TASK INSTRUCTIONS: Give again the line that contains "Open the hamburger" and every line after it to the end of the records. Keep them exactly as they are and add nothing.

RECORDS FOR THIS TASK:
== Segment start ==

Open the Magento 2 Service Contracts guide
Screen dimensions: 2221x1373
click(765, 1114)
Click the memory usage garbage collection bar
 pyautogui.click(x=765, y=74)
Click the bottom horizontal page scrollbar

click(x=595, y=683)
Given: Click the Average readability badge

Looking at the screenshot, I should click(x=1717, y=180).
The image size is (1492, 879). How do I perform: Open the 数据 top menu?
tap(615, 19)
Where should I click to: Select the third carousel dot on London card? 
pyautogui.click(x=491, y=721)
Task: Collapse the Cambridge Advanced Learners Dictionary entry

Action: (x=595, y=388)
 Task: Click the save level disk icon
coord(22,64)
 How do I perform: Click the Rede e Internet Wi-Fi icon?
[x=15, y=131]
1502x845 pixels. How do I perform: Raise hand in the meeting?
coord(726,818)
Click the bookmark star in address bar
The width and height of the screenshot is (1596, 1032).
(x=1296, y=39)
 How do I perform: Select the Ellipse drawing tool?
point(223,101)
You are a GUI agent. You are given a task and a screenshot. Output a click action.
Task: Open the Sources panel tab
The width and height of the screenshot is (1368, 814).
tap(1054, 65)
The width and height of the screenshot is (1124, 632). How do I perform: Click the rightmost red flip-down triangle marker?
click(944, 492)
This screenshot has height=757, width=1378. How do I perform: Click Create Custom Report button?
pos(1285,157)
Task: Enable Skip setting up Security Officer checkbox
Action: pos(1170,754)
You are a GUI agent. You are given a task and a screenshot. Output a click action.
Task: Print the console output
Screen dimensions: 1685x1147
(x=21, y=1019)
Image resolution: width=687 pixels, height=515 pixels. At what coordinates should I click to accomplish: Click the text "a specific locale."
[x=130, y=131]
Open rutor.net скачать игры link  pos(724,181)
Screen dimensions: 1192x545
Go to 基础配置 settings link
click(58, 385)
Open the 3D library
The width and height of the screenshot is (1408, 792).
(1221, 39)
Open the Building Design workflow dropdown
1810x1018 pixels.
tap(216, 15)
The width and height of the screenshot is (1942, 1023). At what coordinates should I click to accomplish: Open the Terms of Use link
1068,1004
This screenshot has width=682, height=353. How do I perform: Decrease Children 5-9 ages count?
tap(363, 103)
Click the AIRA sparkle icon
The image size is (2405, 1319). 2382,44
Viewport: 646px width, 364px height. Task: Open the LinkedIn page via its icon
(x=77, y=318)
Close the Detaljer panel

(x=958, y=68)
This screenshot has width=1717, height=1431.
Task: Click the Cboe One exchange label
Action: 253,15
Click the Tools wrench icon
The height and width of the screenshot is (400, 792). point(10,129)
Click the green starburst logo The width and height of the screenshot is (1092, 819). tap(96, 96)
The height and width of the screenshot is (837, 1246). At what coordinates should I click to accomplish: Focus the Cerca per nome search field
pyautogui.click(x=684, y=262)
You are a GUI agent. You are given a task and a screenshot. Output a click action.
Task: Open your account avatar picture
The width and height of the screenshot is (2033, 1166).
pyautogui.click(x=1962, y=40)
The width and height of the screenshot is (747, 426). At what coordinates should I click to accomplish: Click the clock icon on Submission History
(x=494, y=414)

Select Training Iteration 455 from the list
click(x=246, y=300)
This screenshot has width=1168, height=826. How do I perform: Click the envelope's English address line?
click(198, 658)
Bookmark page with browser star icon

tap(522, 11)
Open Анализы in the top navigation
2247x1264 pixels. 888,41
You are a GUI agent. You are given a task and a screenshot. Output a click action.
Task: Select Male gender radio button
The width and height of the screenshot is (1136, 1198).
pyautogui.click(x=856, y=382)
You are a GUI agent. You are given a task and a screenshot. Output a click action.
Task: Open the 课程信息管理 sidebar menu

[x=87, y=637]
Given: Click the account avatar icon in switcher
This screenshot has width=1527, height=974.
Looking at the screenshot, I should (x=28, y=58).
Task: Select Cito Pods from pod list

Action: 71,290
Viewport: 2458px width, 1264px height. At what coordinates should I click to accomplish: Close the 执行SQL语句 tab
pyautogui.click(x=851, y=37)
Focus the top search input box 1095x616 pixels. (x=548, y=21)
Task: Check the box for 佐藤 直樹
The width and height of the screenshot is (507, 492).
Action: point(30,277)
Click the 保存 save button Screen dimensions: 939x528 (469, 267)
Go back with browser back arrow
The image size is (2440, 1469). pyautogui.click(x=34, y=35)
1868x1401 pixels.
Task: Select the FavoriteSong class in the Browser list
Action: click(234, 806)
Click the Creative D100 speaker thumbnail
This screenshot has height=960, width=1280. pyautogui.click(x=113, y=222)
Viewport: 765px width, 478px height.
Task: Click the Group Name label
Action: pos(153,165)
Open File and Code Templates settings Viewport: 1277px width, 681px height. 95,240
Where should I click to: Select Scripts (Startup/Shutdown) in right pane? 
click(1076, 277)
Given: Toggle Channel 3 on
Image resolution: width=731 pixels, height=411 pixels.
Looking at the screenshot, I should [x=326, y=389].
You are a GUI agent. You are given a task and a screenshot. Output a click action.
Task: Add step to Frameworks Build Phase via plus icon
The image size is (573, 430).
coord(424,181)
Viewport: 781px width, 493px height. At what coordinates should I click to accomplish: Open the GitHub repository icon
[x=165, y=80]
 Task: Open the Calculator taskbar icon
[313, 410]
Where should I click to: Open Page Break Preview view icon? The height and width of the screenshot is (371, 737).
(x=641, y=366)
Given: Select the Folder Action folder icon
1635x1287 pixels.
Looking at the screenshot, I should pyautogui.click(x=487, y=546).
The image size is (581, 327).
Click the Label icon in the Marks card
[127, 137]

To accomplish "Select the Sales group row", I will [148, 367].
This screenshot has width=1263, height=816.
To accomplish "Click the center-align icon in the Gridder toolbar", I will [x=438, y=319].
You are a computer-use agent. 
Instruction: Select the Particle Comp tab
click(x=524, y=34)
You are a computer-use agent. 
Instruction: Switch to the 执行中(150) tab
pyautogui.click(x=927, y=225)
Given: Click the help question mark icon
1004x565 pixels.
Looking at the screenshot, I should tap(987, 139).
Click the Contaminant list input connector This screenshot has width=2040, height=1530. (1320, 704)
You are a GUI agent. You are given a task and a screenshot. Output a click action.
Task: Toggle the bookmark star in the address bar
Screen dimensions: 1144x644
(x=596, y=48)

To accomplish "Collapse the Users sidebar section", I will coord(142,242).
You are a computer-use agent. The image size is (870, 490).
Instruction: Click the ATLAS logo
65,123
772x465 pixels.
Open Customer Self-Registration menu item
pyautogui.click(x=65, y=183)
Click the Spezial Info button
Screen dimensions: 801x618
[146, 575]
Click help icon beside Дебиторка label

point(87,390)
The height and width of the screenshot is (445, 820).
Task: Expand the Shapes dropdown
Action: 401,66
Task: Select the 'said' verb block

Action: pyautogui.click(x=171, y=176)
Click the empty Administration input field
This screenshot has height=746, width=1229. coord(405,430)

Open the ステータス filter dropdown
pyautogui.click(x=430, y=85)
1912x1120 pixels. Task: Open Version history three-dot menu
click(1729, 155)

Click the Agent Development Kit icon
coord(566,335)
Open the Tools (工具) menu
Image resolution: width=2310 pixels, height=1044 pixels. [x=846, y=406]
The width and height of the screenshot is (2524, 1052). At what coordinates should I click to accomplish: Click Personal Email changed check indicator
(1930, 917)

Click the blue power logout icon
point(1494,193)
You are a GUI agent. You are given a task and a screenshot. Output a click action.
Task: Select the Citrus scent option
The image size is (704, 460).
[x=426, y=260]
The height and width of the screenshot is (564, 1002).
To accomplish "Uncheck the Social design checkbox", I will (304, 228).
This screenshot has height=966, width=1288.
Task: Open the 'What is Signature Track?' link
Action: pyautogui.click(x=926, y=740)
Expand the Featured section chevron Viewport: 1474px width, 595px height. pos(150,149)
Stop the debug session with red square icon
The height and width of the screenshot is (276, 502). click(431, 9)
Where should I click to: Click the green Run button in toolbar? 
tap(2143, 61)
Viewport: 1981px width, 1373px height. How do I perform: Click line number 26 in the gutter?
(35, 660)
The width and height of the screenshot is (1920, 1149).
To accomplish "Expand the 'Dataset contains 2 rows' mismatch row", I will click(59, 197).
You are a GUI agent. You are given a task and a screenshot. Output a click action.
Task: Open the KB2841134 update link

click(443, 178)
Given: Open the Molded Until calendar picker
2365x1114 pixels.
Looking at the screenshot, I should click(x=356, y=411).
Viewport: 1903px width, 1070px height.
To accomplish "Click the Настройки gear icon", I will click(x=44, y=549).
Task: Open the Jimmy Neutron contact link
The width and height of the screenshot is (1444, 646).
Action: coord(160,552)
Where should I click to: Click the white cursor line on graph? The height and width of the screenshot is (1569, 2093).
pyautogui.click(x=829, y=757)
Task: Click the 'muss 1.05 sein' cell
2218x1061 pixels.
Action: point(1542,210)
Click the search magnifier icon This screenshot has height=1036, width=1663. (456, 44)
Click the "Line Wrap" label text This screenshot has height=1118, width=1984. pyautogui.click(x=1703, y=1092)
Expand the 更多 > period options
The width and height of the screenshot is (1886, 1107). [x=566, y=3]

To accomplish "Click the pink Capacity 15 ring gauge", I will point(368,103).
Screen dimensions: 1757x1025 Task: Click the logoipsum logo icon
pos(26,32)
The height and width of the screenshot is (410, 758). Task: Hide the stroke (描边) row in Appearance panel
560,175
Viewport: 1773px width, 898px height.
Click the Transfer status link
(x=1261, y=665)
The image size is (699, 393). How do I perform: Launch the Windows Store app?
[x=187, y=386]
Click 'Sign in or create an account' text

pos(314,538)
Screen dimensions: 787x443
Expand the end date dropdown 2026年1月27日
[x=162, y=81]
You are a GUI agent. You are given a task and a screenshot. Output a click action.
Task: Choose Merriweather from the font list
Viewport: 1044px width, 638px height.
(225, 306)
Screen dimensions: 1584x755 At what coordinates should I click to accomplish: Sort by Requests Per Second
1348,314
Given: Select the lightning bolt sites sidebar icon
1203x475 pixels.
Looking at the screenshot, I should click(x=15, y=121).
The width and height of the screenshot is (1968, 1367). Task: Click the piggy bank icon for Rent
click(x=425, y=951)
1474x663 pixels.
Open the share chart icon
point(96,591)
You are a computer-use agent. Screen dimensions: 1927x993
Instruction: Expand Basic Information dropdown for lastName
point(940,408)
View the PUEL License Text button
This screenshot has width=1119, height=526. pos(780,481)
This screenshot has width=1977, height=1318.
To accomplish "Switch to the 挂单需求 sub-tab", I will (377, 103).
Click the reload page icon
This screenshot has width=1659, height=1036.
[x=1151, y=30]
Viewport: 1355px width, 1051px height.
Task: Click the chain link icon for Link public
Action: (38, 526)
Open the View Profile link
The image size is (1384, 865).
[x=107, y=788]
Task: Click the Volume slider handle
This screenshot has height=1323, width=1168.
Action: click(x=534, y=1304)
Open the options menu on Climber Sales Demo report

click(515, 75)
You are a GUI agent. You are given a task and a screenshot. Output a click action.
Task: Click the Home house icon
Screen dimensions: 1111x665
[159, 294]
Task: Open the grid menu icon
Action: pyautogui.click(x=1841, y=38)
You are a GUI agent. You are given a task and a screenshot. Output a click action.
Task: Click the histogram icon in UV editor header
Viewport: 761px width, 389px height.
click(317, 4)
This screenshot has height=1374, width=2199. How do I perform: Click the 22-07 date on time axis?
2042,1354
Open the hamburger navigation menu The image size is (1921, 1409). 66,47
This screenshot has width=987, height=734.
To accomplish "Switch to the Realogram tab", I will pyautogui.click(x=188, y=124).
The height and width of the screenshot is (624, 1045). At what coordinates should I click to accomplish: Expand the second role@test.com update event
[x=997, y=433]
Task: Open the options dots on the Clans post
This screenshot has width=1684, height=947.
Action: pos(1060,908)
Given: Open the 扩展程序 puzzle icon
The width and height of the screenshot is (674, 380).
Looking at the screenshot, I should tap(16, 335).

== Segment end ==

TASK RESPONSE:
Open the hamburger navigation menu The image size is (1921, 1409). 66,47
This screenshot has width=987, height=734.
To accomplish "Switch to the Realogram tab", I will pyautogui.click(x=188, y=124).
The height and width of the screenshot is (624, 1045). At what coordinates should I click to accomplish: Expand the second role@test.com update event
[x=997, y=433]
Task: Open the options dots on the Clans post
This screenshot has width=1684, height=947.
Action: pos(1060,908)
Given: Open the 扩展程序 puzzle icon
The width and height of the screenshot is (674, 380).
Looking at the screenshot, I should tap(16, 335).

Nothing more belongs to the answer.